Copy out the data below. Keep every word as it is.

══ DATASET EXTRACT ══

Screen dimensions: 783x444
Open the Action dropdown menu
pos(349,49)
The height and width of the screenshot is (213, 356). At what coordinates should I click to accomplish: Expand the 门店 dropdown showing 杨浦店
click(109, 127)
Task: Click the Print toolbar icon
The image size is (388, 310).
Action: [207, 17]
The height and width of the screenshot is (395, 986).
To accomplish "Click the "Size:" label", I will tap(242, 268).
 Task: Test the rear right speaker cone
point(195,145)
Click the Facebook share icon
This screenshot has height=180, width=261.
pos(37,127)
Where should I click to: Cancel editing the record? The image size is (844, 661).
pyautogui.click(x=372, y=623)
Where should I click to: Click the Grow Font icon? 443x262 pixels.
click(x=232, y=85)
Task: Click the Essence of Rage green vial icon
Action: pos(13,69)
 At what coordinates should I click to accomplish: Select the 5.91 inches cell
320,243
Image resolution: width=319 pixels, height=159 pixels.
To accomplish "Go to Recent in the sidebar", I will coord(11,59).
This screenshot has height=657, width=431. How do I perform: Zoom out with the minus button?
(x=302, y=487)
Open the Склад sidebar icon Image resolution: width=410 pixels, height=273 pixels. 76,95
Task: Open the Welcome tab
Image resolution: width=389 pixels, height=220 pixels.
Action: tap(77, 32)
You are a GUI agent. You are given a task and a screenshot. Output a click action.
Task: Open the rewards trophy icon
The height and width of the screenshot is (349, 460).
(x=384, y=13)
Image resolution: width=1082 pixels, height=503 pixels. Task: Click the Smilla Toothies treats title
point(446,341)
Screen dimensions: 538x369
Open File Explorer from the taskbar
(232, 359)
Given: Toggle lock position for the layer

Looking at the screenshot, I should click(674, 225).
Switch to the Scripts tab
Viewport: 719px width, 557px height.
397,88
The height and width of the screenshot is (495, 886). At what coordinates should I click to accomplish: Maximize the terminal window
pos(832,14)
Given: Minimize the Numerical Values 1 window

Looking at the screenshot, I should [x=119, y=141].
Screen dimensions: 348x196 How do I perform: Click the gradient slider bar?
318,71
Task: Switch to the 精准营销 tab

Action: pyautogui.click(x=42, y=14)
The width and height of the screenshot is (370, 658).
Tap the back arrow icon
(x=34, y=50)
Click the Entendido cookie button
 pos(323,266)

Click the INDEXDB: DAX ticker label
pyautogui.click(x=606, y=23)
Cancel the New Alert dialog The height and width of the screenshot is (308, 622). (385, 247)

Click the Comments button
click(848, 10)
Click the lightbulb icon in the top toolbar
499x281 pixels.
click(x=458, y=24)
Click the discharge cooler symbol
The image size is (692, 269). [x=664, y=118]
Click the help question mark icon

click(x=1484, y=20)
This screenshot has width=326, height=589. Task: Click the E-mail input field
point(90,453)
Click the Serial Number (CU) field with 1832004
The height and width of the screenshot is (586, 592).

═══

SOLUTION.
Screen dimensions: 783x444
Open the Action dropdown menu
pos(349,49)
The height and width of the screenshot is (213, 356). At what coordinates should I click to accomplish: Expand the 门店 dropdown showing 杨浦店
click(109, 127)
Task: Click the Print toolbar icon
The image size is (388, 310).
Action: [207, 17]
The height and width of the screenshot is (395, 986).
To accomplish "Click the "Size:" label", I will tap(242, 268).
 Task: Test the rear right speaker cone
point(195,145)
Click the Facebook share icon
This screenshot has height=180, width=261.
pos(37,127)
Where should I click to: Cancel editing the record? The image size is (844, 661).
pyautogui.click(x=372, y=623)
Where should I click to: Click the Grow Font icon? 443x262 pixels.
click(x=232, y=85)
Task: Click the Essence of Rage green vial icon
Action: pos(13,69)
 At what coordinates should I click to accomplish: Select the 5.91 inches cell
320,243
Image resolution: width=319 pixels, height=159 pixels.
To accomplish "Go to Recent in the sidebar", I will coord(11,59).
This screenshot has height=657, width=431. How do I perform: Zoom out with the minus button?
(x=302, y=487)
Open the Склад sidebar icon Image resolution: width=410 pixels, height=273 pixels. 76,95
Task: Open the Welcome tab
Image resolution: width=389 pixels, height=220 pixels.
Action: tap(77, 32)
You are a GUI agent. You are given a task and a screenshot. Output a click action.
Task: Open the rewards trophy icon
The height and width of the screenshot is (349, 460).
(x=384, y=13)
Image resolution: width=1082 pixels, height=503 pixels. Task: Click the Smilla Toothies treats title
point(446,341)
Screen dimensions: 538x369
Open File Explorer from the taskbar
(232, 359)
Given: Toggle lock position for the layer

Looking at the screenshot, I should click(674, 225).
Switch to the Scripts tab
Viewport: 719px width, 557px height.
397,88
The height and width of the screenshot is (495, 886). At what coordinates should I click to accomplish: Maximize the terminal window
pos(832,14)
Given: Minimize the Numerical Values 1 window

Looking at the screenshot, I should [x=119, y=141].
Screen dimensions: 348x196 How do I perform: Click the gradient slider bar?
318,71
Task: Switch to the 精准营销 tab

Action: pyautogui.click(x=42, y=14)
The width and height of the screenshot is (370, 658).
Tap the back arrow icon
(x=34, y=50)
Click the Entendido cookie button
 pos(323,266)

Click the INDEXDB: DAX ticker label
pyautogui.click(x=606, y=23)
Cancel the New Alert dialog The height and width of the screenshot is (308, 622). (385, 247)

Click the Comments button
click(848, 10)
Click the lightbulb icon in the top toolbar
499x281 pixels.
click(x=458, y=24)
Click the discharge cooler symbol
The image size is (692, 269). [x=664, y=118]
Click the help question mark icon

click(x=1484, y=20)
This screenshot has width=326, height=589. Task: Click the E-mail input field
point(90,453)
Click the Serial Number (CU) field with 1832004
The height and width of the screenshot is (586, 592).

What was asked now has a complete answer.